The major micronutrient deficiencies worldwide concern iron, with 24% of the world's population (up to 60% in developing countries) or 1.4 billion women suffering from iron deficiency, anemia, and vitamin A and up to 800 million children, or 14% of the world population. The deficiencies are especially severe in developing countries where the major food staple is rice. To contribute to a solution of the problem we set out to genetically engineer rice toward an improvement in the supply of vitamin A and iron.

Iron deficiency is the consequence of a) low amounts of iron in the endosperm, b) high concentration of phytate (the major inhibitor of iron resorption in the intestine), and c) lack of sulfur containing proteins to enhance iron resorption. Consequently, we aimed at a) an increase in iron content via a ferritin transgene from Phaseolus, b) the reduction of the phytate in the cooked diet via a transgene for a thermotolerant phytase from A. fumigatus, and c) at the resorption-enhancing effect from a transgenic cystein-rich metallothionin-like protein from Oryza. All genes were under endosperm-specific control. The transgenic rice plants, so far, show a two-fold increase in iron, high activity of the phytase, and an increase of the cystein content of 25%.
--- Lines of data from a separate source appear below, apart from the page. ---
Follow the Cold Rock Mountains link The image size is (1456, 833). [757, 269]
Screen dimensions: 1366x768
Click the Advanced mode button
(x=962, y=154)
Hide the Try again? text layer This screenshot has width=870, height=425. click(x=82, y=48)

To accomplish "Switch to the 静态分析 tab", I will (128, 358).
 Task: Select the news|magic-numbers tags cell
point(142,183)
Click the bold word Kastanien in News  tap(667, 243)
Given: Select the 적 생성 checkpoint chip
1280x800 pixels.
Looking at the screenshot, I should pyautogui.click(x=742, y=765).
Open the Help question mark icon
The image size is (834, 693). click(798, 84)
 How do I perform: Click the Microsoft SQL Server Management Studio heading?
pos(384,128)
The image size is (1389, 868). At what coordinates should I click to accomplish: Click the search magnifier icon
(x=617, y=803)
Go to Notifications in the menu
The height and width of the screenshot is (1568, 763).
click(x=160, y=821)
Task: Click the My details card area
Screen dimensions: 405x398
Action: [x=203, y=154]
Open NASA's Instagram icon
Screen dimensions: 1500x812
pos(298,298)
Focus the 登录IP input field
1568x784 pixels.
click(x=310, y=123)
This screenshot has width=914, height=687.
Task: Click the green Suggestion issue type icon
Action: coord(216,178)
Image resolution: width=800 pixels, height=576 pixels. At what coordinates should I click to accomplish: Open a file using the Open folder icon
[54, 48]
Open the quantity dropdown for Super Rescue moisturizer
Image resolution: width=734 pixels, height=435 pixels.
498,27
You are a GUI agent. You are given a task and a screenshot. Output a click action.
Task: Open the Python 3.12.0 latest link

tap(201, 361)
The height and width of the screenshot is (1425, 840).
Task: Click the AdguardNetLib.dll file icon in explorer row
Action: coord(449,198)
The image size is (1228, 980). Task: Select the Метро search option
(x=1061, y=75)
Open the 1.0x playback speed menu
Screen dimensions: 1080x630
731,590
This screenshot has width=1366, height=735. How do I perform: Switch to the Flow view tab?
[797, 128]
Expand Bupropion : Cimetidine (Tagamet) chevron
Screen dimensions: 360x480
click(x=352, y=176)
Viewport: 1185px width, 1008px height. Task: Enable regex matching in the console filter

Rice endosperm does not contain any provitamin A. The latest precursor to the pathway is GGPP. Theoretically, four enzymes should complete the pathway. These are phytoene synthase, phytoene desaturase, zeta-carotene desaturase, and lycopene cyclase. The necessary genes for these enzymes had been isolated from daffodil (Narcissus). They could be complemented by a double-desaturase from Erwinia, catalyzing both desaturation steps. Transgenic rice carrying the genes in combination produced seeds with yellow endosperm. Biochemical analysis confirmed that the color was due to the presence of such amounts of provitamin A, that its content in the typical Asian rice diet (300 g of uncooked rice) alone would provide the necessary daily dose of vitamin A to prevent vitamin A-deficiency.

Both vitamin A and iron are combined by crossing. The material is transferred free of charge and without any restrictions for non-commercial use to developing countries. Arrangements with rice breeders for crossbreeding to local varieties have been initiated for the major rice growing countries in Asia, Africa, and Latin America.